Absents des tribunes de l’Easi Arena, les supporters du Standard sont les symboles d’un foot belge qui transforme de plus en plus son fan en consommateur ou en accessoire.
Ce n’est, heureusement pour la télévision, qu’un petit bout de tribune. Il faut dire qu’en construisant son Easi Arena, pour la rendre la plus partisane possible, les dirigeants de la RAAL La Louvière ont épousé le règlement à la lettre, réduisant presque au minimum la capacité accordée aux supporters visiteurs dans leur enceinte. Même le parking prévu pour les bus étant trop étroit, une longue saga de négociations inabouties a accouché d’un boycott du déplacement en terres hennuyères par les supporters du Standard, premiers hôtes de la saison dans la toute nouvelle antre des Loups. Le bloc des visiteurs était donc vide. Ce n’était qu’un petit bout de tribune. Heureusement pour la télévision. Malheureusement pour ceux qui préfèrent vivre le match de leurs couleurs plutôt que le regarder.
Il y a bien longtemps que les supporters les plus fervents ne sont pas les mieux considérés par les dirigeants du football belge et de ses clubs. Parce que certains évènements regrettables ont durci encore et encore les conditions de déplacement, rendant l’utilisation du voyage en car presque inévitable. Parce que les communes préfèrent éviter de devoir consacrer un nombre trop important de forces policières à la surveillance de ceux qui viennent soutenir leur club loin de chez eux et débordent parfois du cadre. Comme si elle s’inspirait de Pep Guardiola, la Pro League opte donc pour une possession défensive et presse haut dans le camp adverse pour éviter le risque de débordement. Autant ne pas risquer de subir les aléas d’un public alcoolisé par une bière qui sert de sponsor principal à l’élite du football national.

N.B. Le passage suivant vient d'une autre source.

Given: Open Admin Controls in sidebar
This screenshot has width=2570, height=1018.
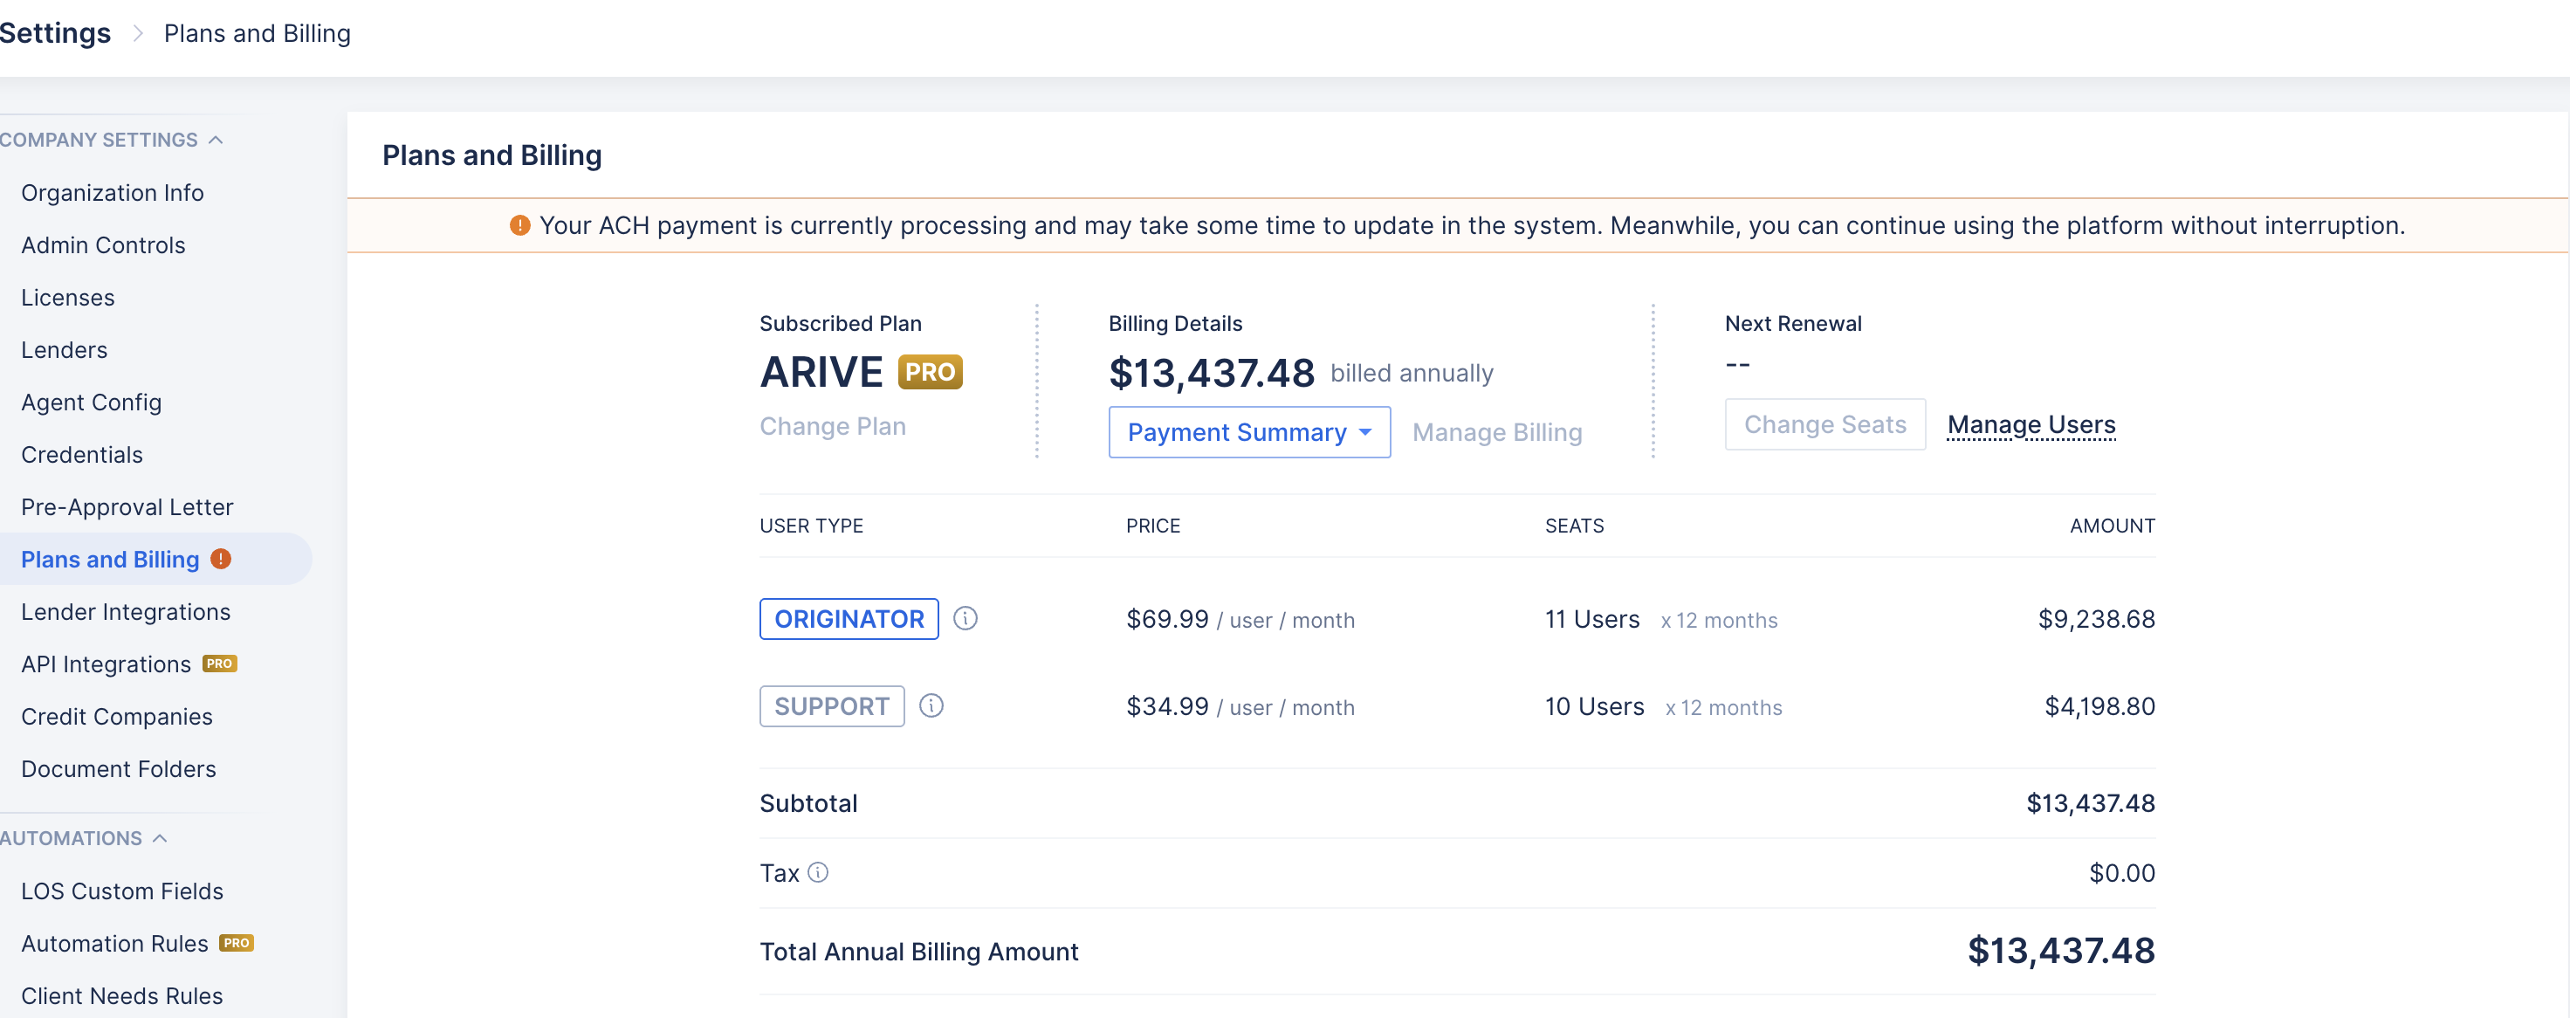Looking at the screenshot, I should (x=103, y=245).
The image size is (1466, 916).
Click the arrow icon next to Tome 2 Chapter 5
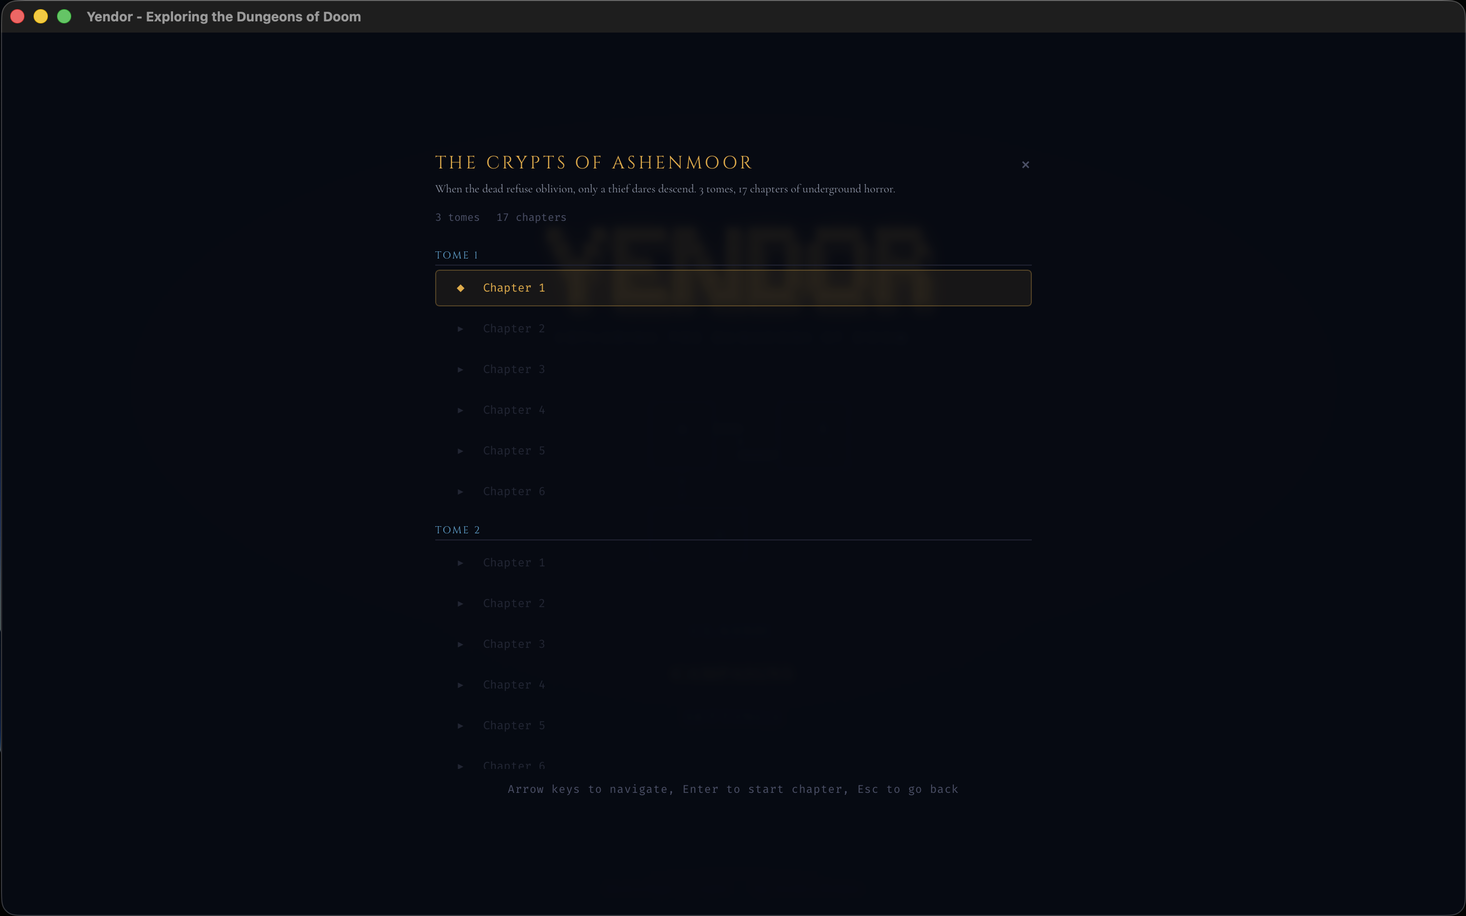point(460,725)
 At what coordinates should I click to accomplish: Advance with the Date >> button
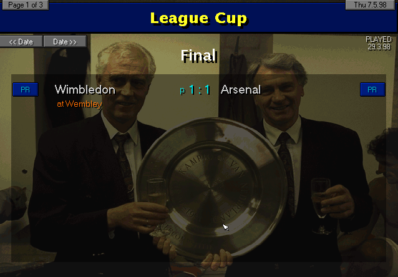pyautogui.click(x=65, y=42)
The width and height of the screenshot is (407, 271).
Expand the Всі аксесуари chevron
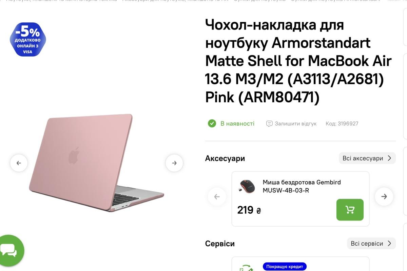coord(389,158)
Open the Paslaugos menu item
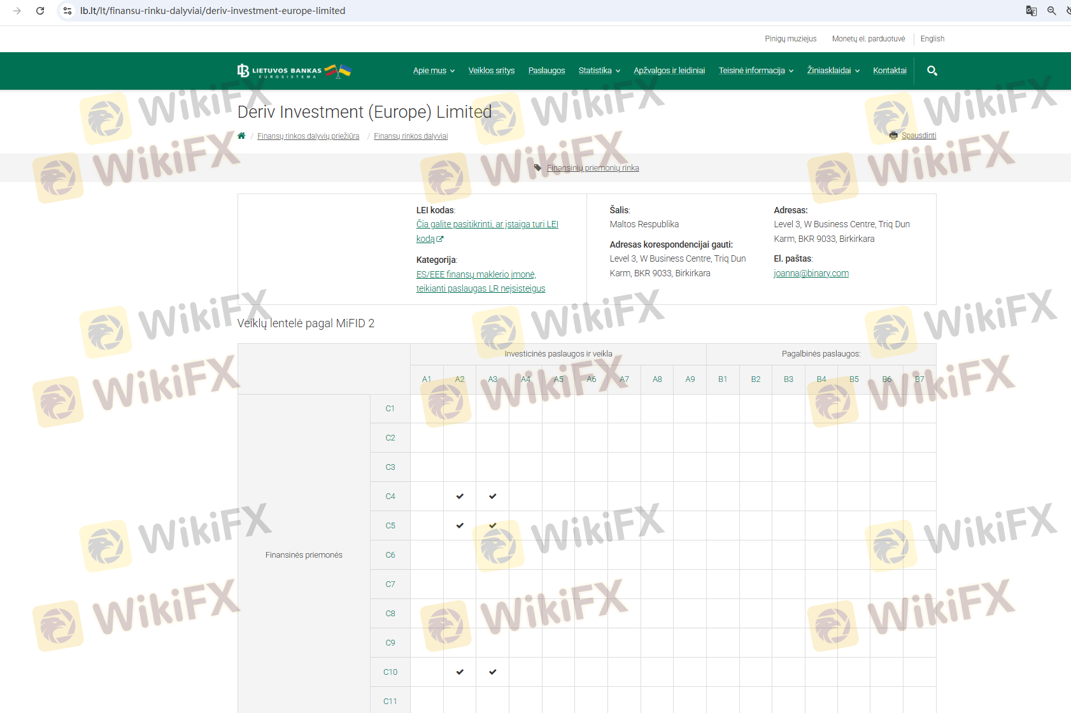 [x=546, y=71]
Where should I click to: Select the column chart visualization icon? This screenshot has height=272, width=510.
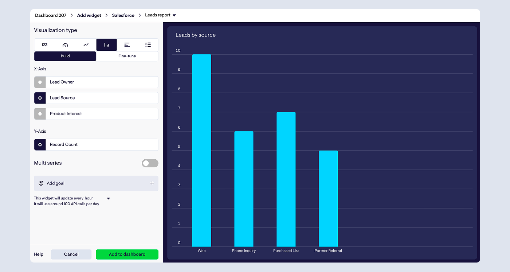pos(106,45)
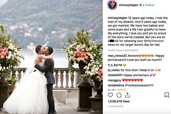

Impatients de voir leurs favoris à l’œuvre, surtout avec une équipe largement remaniée et un espoir réinjecté par les grands travaux de Marc Wilmots sur le mercato, les supporters du Standard ont donc dû attendre. Peut-être ont-ils pu voir la prestation des leurs à la télévision, du moins s’ils ont une vingtaine d’euros par mois à sacrifier, une Smart TV et qu’ils savent comment s’en servir. Hors du stade aussi, l’accès des supporters au football belge ne s’est pas simplifié avec le passage de l’été.
Il faut dire que dans la génération de revenus, le fameux «supporter lambda» est désormais très loin de passer au premier plan. Pour augmenter leur chiffre d’affaires sans passer par l’aléatoire case mercato, les clubs belges doivent se plier en quatre pour répondre aux desideratas de calendrier de DAZN, qui insiste toujours pour que chaque match se déroule à un horaire différent quitte à en pénaliser certains. En tribune aussi, le jonglage laisse souvent tomber la quille «populaire» au profit du fameux «B2B», mot-valise à la bouche de tous les directeurs commerciaux. Dans les gradins, le fan idéal est celui qui paie cher sa place plus confortable que les autres, le repas qui va avec et les cocktails d’après-match. Le «partenaire», comme on l’appelle, est le supporter préféré du dirigeant de football.
Celui-là ne se rend pas souvent dans les blocs en déplacement. Ne subit pas les fouilles corporelles avant d’entrer dans une tribune étroite, parfois entourée d’un grillage comme à Saint-Trond, où les trop nombreux fumigènes lancés sur le synthétique ont amené les dirigeants à mettre les supporters visiteurs en cage.
Comme aux Etats-Unis, le supporter doit surtout devenir un consommateur. Suffisamment bruyant pour que l’ambiance serve de publicité au stade et attire de nouveaux fans-payeurs, mais assez malléable pour chambouler son agenda pour un match de ses couleurs ou se caser dans un parking ou une tribune miniature. Le tout sans oublier de chanter juste comme il faut. Parce que c’est mieux pour la télévision.